Try it: Search the listing below for the word "axis" and copy each line where it appears.

· · · ·

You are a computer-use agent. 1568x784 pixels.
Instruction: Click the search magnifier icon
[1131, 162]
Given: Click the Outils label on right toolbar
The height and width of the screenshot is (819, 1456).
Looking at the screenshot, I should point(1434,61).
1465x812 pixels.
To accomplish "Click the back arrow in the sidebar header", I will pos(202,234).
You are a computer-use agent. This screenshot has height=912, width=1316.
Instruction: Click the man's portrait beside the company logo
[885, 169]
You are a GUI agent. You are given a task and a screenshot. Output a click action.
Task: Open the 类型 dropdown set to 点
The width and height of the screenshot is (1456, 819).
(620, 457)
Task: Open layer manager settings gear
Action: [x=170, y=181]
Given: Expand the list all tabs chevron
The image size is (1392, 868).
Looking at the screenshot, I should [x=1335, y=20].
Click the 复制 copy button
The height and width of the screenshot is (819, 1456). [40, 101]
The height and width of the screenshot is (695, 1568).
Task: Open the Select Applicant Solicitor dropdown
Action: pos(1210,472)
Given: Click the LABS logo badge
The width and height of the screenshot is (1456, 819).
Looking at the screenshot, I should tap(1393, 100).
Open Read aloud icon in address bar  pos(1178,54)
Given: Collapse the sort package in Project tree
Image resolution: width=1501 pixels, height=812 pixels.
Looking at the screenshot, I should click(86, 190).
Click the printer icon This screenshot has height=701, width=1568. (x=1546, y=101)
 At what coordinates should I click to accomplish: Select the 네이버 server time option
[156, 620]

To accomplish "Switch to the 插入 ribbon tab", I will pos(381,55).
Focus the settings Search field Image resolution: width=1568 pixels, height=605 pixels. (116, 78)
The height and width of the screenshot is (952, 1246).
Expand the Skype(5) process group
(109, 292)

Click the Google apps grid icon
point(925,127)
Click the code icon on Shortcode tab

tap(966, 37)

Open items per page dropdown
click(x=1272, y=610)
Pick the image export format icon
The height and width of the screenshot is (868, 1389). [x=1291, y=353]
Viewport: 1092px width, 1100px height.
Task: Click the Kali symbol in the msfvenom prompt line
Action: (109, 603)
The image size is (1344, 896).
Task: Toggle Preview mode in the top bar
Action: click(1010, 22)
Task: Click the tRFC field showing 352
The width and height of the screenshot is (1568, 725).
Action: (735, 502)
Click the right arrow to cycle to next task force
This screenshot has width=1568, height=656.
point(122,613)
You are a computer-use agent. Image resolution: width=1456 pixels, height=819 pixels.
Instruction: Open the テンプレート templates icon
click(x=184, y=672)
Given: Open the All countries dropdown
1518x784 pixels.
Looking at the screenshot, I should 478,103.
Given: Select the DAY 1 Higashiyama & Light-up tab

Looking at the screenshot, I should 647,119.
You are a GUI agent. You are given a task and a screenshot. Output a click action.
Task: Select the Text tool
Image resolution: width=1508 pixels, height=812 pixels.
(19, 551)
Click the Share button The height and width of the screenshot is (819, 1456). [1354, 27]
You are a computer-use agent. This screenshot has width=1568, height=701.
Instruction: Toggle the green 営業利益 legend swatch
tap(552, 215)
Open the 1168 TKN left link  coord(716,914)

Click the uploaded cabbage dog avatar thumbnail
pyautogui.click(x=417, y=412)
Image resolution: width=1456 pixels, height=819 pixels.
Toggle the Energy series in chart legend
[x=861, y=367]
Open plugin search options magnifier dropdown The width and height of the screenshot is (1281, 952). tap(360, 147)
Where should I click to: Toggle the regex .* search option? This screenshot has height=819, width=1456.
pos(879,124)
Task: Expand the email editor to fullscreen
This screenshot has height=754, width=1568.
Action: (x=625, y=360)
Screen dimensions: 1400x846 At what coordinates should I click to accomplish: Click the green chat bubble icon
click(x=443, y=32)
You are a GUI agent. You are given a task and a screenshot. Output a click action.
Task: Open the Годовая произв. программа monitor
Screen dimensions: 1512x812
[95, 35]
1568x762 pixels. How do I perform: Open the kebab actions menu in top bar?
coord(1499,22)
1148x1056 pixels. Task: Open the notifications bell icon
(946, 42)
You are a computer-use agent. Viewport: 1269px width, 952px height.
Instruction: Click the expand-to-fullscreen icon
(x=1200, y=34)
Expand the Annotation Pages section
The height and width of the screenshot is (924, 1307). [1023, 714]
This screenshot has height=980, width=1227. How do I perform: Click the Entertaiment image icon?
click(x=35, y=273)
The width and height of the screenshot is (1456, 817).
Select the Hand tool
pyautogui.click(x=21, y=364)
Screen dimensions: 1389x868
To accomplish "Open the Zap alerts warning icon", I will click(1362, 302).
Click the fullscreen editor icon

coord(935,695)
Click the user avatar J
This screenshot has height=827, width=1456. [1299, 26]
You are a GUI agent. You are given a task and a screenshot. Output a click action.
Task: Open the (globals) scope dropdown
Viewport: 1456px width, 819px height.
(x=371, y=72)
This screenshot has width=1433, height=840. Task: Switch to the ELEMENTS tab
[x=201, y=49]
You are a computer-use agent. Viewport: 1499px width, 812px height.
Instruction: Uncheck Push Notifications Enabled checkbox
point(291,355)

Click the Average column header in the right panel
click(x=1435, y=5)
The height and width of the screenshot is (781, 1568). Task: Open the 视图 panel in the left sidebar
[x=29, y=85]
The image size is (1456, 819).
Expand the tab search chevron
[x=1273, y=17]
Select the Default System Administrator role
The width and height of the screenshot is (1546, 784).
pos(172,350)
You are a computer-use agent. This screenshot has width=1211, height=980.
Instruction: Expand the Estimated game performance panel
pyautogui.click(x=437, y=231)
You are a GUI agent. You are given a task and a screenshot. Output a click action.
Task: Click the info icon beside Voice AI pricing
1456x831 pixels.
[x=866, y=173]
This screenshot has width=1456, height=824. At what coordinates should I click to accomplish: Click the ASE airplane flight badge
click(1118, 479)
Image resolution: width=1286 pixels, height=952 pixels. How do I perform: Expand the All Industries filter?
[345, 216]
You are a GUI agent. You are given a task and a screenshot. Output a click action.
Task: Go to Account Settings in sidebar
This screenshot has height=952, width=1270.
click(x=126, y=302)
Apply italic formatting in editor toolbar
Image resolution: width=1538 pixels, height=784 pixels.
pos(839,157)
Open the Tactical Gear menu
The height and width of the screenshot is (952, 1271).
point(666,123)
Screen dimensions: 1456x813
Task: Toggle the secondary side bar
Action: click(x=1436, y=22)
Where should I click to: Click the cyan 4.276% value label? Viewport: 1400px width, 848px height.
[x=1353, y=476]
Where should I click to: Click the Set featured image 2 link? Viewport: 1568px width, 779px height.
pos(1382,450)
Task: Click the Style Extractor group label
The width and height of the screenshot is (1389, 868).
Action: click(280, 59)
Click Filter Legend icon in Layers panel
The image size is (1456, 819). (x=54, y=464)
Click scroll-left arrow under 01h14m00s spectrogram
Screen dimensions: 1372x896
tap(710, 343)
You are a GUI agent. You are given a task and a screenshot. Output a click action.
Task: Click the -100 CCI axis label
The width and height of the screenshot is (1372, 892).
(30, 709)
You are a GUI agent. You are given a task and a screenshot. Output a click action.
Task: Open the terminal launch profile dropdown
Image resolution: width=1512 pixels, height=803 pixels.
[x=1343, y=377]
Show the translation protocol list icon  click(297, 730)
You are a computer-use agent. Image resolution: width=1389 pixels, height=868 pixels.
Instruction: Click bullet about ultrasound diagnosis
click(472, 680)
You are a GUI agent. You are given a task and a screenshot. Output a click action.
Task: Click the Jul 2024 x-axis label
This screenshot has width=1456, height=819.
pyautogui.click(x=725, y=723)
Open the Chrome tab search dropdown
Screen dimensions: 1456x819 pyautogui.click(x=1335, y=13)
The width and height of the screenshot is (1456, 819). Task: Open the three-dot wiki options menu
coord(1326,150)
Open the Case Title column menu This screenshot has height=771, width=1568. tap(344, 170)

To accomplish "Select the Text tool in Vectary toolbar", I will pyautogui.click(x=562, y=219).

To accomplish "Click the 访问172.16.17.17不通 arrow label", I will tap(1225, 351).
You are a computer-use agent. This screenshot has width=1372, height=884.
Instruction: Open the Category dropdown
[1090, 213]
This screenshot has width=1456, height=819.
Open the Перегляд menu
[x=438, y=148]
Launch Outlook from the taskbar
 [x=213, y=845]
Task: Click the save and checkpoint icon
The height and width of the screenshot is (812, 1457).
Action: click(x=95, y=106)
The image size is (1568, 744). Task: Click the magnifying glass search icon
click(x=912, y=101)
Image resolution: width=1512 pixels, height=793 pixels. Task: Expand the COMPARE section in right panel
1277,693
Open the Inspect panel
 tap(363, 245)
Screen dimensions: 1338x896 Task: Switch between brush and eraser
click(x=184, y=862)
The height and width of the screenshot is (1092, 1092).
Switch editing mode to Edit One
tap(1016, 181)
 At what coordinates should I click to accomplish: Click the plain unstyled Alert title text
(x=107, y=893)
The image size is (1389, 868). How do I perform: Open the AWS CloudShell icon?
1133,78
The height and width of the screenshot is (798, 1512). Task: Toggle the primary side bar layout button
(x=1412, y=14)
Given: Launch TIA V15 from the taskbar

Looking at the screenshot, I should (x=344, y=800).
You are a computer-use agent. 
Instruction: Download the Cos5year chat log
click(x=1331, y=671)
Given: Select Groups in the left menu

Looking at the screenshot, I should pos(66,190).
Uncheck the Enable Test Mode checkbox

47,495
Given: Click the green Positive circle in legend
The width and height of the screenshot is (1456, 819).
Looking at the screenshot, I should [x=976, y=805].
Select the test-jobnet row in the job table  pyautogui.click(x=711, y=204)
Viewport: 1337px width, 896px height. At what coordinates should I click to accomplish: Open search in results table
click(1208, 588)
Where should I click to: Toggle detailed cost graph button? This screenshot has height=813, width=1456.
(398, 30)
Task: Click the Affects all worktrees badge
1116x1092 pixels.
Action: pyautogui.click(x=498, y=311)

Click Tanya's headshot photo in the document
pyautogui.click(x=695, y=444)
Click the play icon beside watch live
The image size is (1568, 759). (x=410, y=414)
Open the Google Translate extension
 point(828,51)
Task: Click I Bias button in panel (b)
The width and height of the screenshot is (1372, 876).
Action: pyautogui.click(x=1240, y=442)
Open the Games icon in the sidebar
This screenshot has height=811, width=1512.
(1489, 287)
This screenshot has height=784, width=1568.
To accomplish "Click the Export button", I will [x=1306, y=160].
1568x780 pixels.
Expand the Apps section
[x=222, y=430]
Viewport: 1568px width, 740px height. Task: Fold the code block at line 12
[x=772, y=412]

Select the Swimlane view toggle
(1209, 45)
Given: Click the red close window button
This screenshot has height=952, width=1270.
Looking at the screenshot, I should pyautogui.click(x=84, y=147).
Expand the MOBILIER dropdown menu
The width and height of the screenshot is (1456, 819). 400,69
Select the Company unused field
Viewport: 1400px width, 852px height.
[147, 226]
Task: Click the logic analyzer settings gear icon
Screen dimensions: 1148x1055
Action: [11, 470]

· · · ·

Response to this task:
Task: Click the -100 CCI axis label
Task: Click the Jul 2024 x-axis label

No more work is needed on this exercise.